Santa, puramente santa nasceu você, sexta-feira das dores. Santa feira, sexta de dor. Nasceu condenada ao silêncio e ao sacrifício. Nasceu jurada ao sofrimento vitalício. Tem o legado da proibição, da inibição, da castração de desejos e outros ensejos. Sexta de Barrabás. Sexta da vitória do Satanás, do martírio de Deus, do choro dos judeus, é assim dolorosamente sexta por quase dois mil anos. Tanto tempo faz e o vento que corre em ti, sexta-feira, ainda corta em dor de luto.

Sexta do grito de Jesus questionando o possível abandono do pai. Sexta que mata e morre na cruz. Sexta da escuridão, do roxo, da falta de luz. Sexta das dores. Sexta dos atores que encenam a paixão. A paixão de um Deus que se fez carne e morreu por nossas mãos. Sexta dos ateus e dos cristãos. Sexta do choro de Nossa Senhora, mãe e virgem dolorosa. Sexta das promessas de redenção, de ressurreição, de glória e aleluia. Sexta na qual um pássaro de fogo canta o fim do mundo na beira da tuia.

Ao longo das suas horas, ò sexta-feira, não se come carne, não se bebe vinho, não se comunga o corpo e o sangue de nosso senhor. A luz vermelha do sacrário é apagada nas igrejas. O santíssimo sacramento não é exposto aos fiéis que, mais do que nunca, sentem-se órfãos. E há uma legião de homens marchando pelas ruas com a mesma dureza dos soldados que mataram o filho do rei. Sexta santa habitada por pecadores. Sexta concebida com a mancha do pecado original. Sexta real, carnal, fatal...

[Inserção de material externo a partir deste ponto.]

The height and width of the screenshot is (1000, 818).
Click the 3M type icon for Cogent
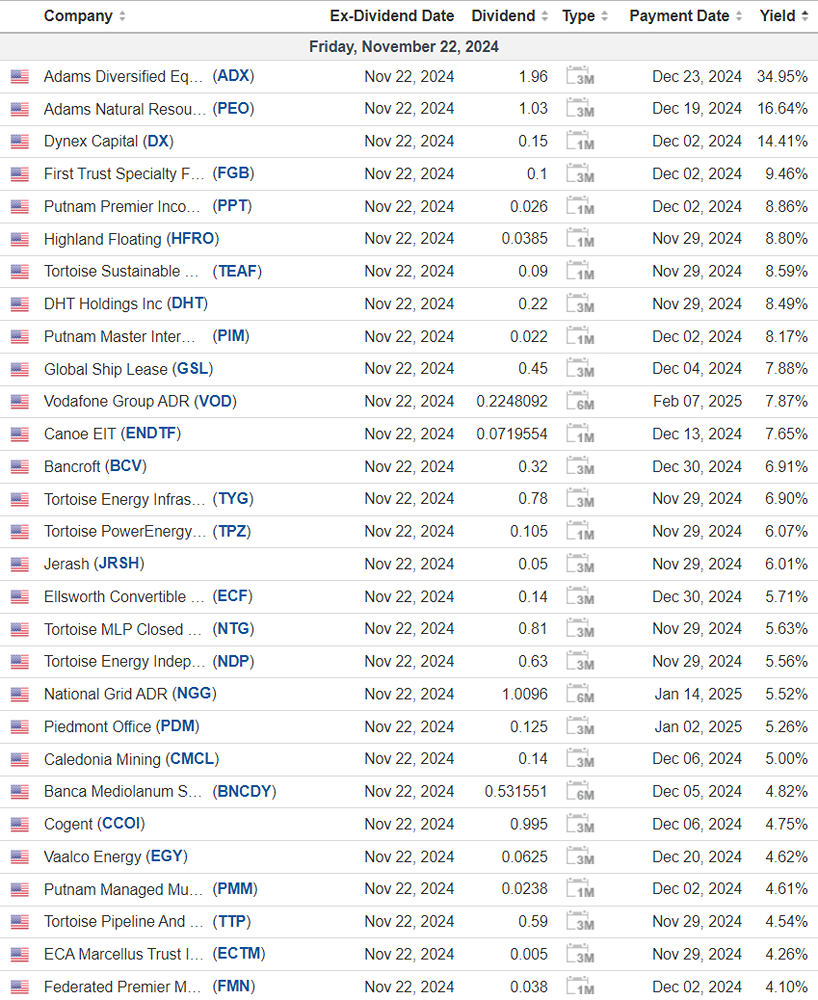point(580,824)
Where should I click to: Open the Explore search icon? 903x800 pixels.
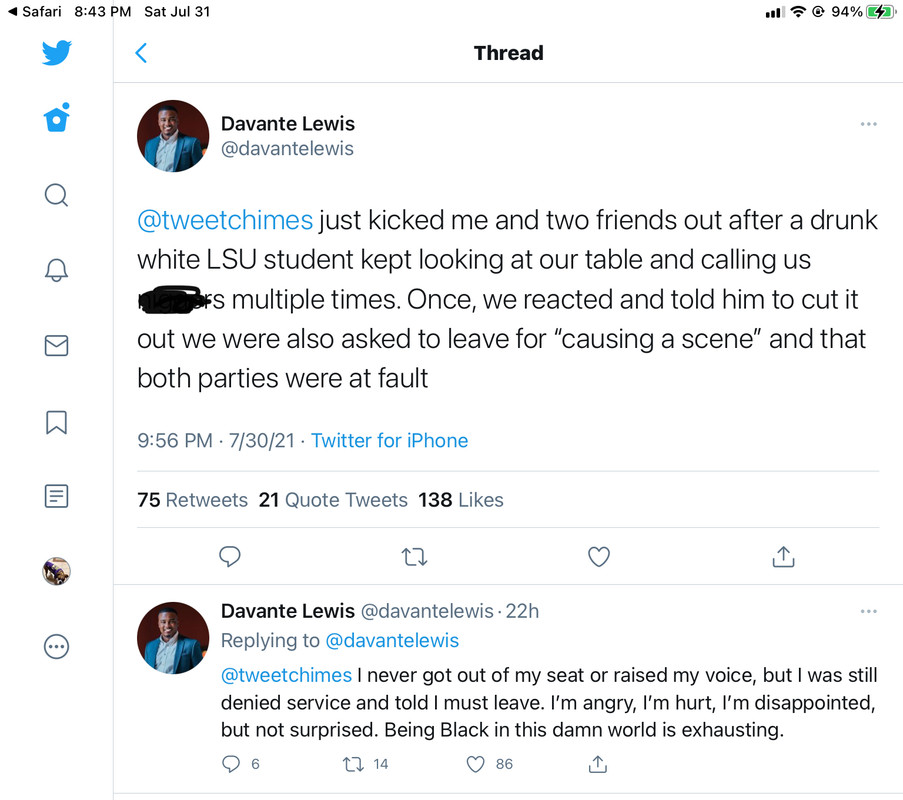(57, 194)
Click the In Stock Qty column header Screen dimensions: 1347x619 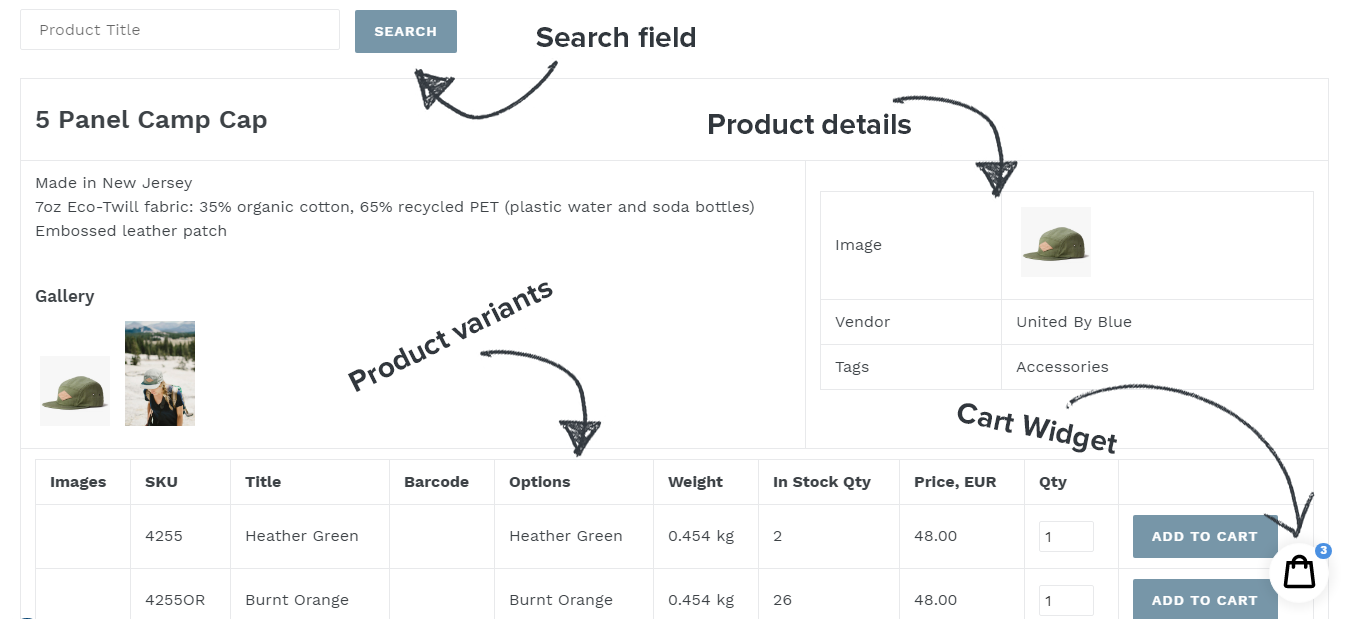[820, 482]
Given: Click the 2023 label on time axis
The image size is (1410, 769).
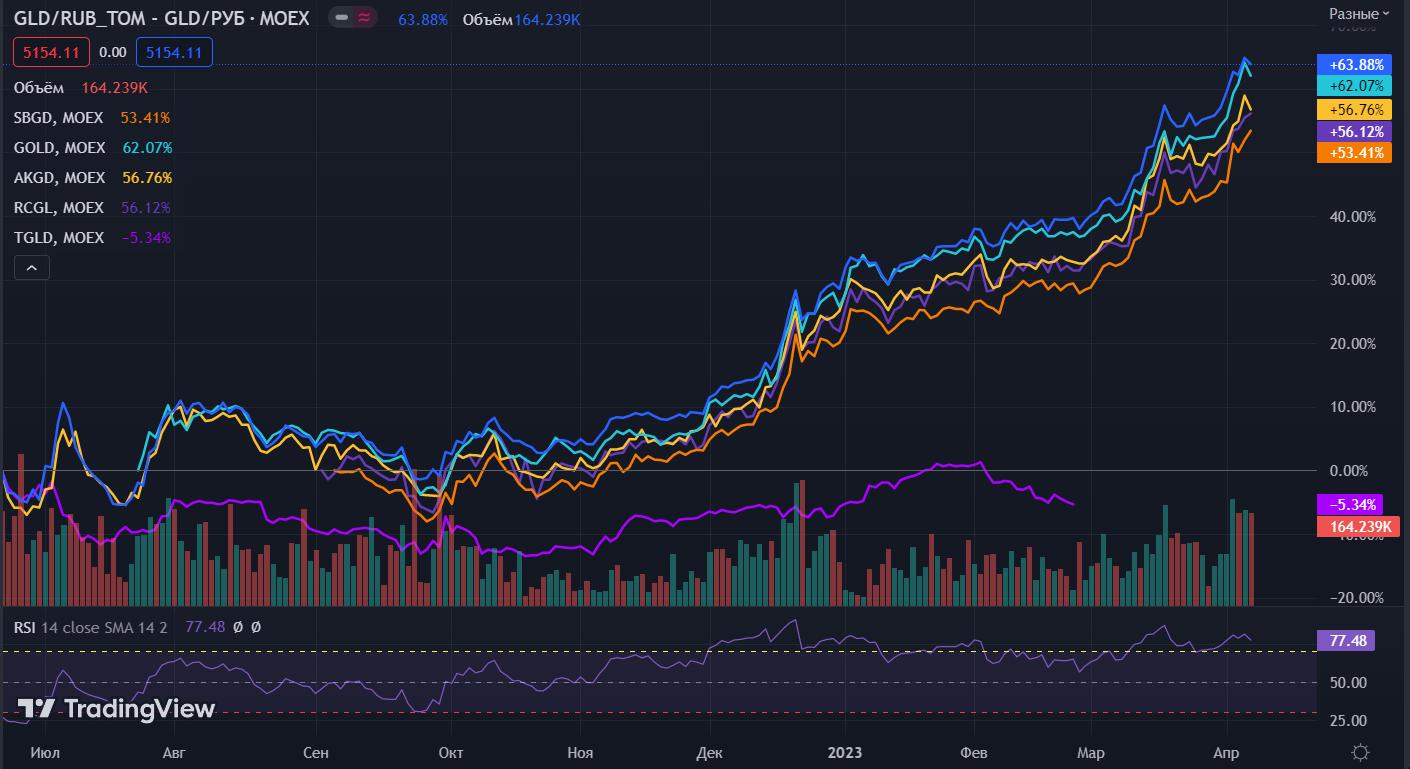Looking at the screenshot, I should 845,752.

Em respeito à dor que punge em seus seios, ò sexta-feira da paixão, os sinos não dobram. Não há missa e todos falam baixo. Verônicas cantam a imagem do messias que ficou em um pedaço de pano. As ruas são tomadas de velas que queimam uma tristeza sem tamanho. Velas que velam Cristo crucificado. Pelas ladeiras descem as vias-sacras, lamentando quadro a quadro a morte do Deus vivo. Chorem por ele e também por ti, sexta-feira da mais dolorosa paixão.